KromaTiD’s paint technology is based on a technique called CO-FISH, an acronym for chromosome orientation fluorescence in situ hybridization. KromaTiD founders believe that their new technology will uncover previously unknown chromosome inversion patterns, helping scientists make new discoveries linking these rearrangements to many human diseases.

"This new information will greatly improve disease diagnosis, prognosis and treatment," Bailey said. "We anticipate uses not only for cancer patients, but also for genetic counseling."  

NASA, whose concern is space radiation exposures to astronauts on long missions to the International Space Station, the Moon and Mars, has recently awarded KromaTiD Inc. its first small-business grant. The technology is also of interest to others concerned with harmful exposures; for instance, national terrorism agencies and the nuclear power industry as well as scientists studying toxicology and genetics.

Bailey, who serves as executive secretary of KromaTiD, is joined by fellow Department of Environmental and Radiological Health Sciences professors F. Andrew Ray, serving as KromaTiD’s treasurer, and Joel Bedford, who serves as executive vice president. The three founded KromaTiD along with partners Edwin Goodwin, CEO, who is a retired researcher from Los Alamos National Laboratory, and Michael Cornforth, vice president of research and development, a researcher at University of Texas Medical Branch, Galveston.

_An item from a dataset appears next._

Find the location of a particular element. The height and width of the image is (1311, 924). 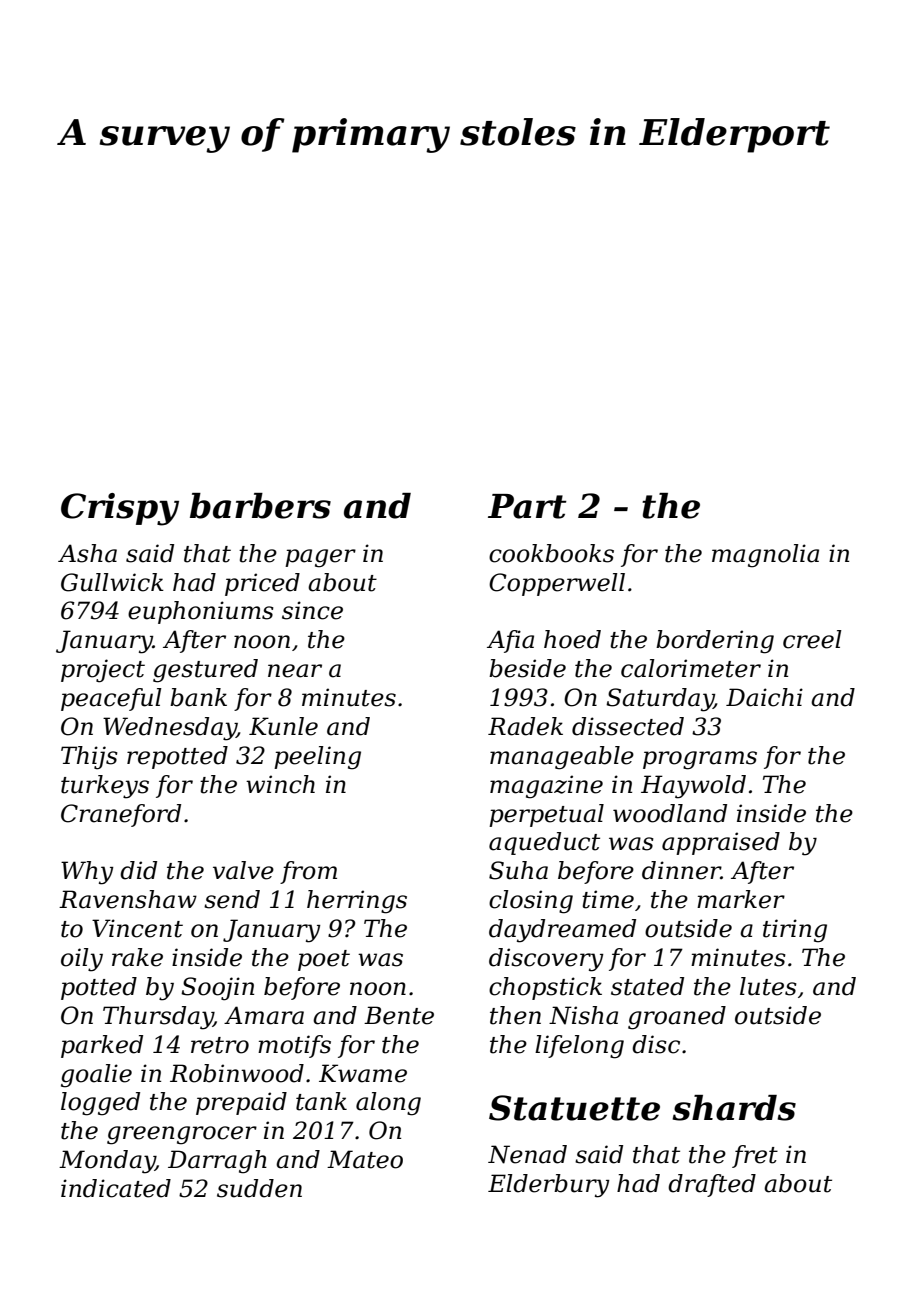

magnolia is located at coordinates (765, 556).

The start-up company has come a long way, supported by the university’s Cancer Supercluster and NeoTREX, the non-profit arm of the Supercluster devoted to helping CSU professors move their research discoveries into the marketplace. NeoTREX has helped KromaTiD Inc. with all aspects of technology transfer, guiding them through filing patents, licensing and ongoing business development needs.

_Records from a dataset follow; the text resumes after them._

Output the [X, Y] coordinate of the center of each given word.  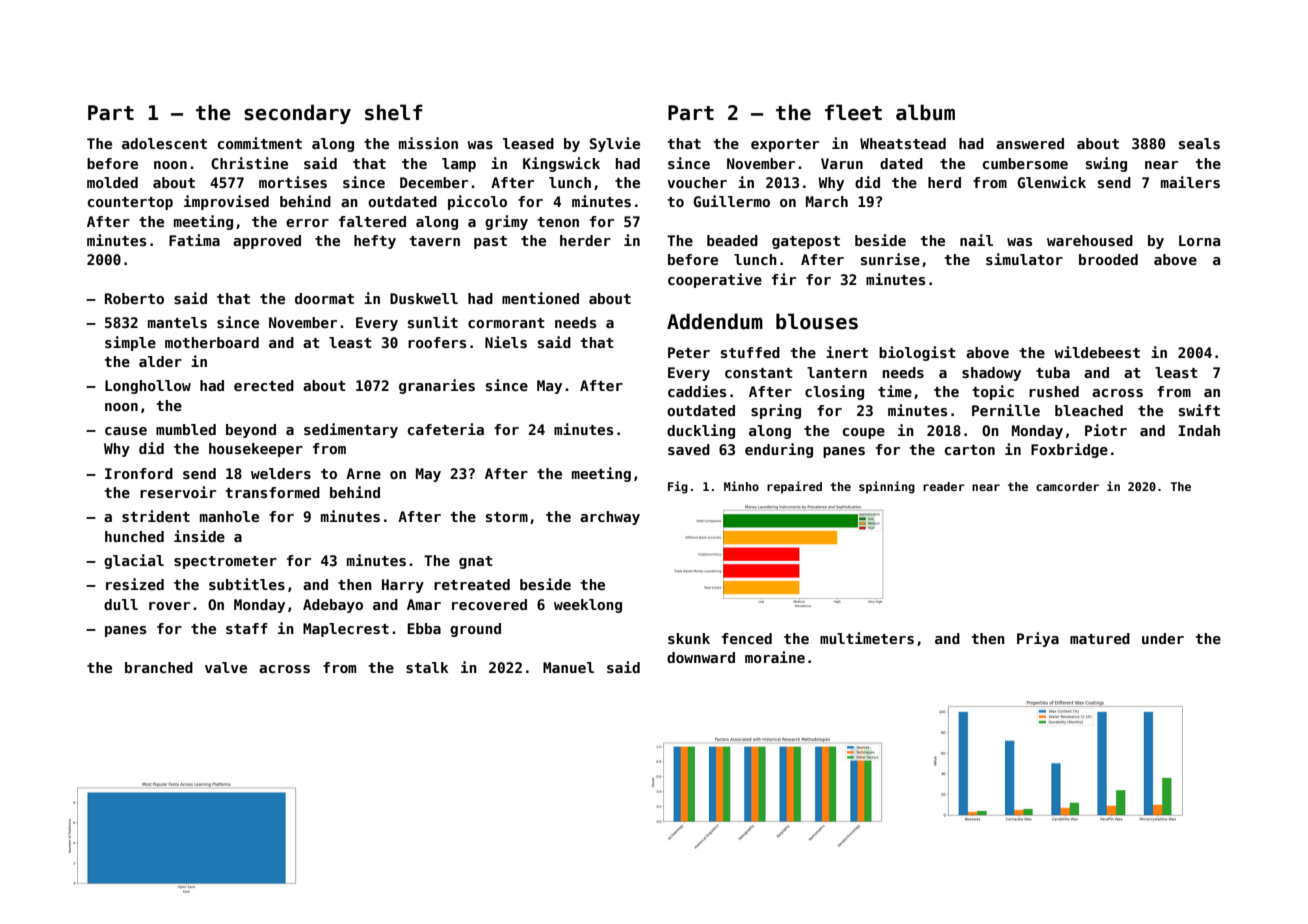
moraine [775, 657]
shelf [394, 112]
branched [159, 667]
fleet [853, 112]
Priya [1038, 639]
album [925, 112]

Colorado State’s innovative Superclusters are alliances of academic researchers, economists and business experts organized to address great global challenges, encourage collaboration and bridge business and academia. Each Supercluster combines an academic component and a business component, which allows the public to reap benefits from the university’s unsurpassed research and greater acceleration of this research to market.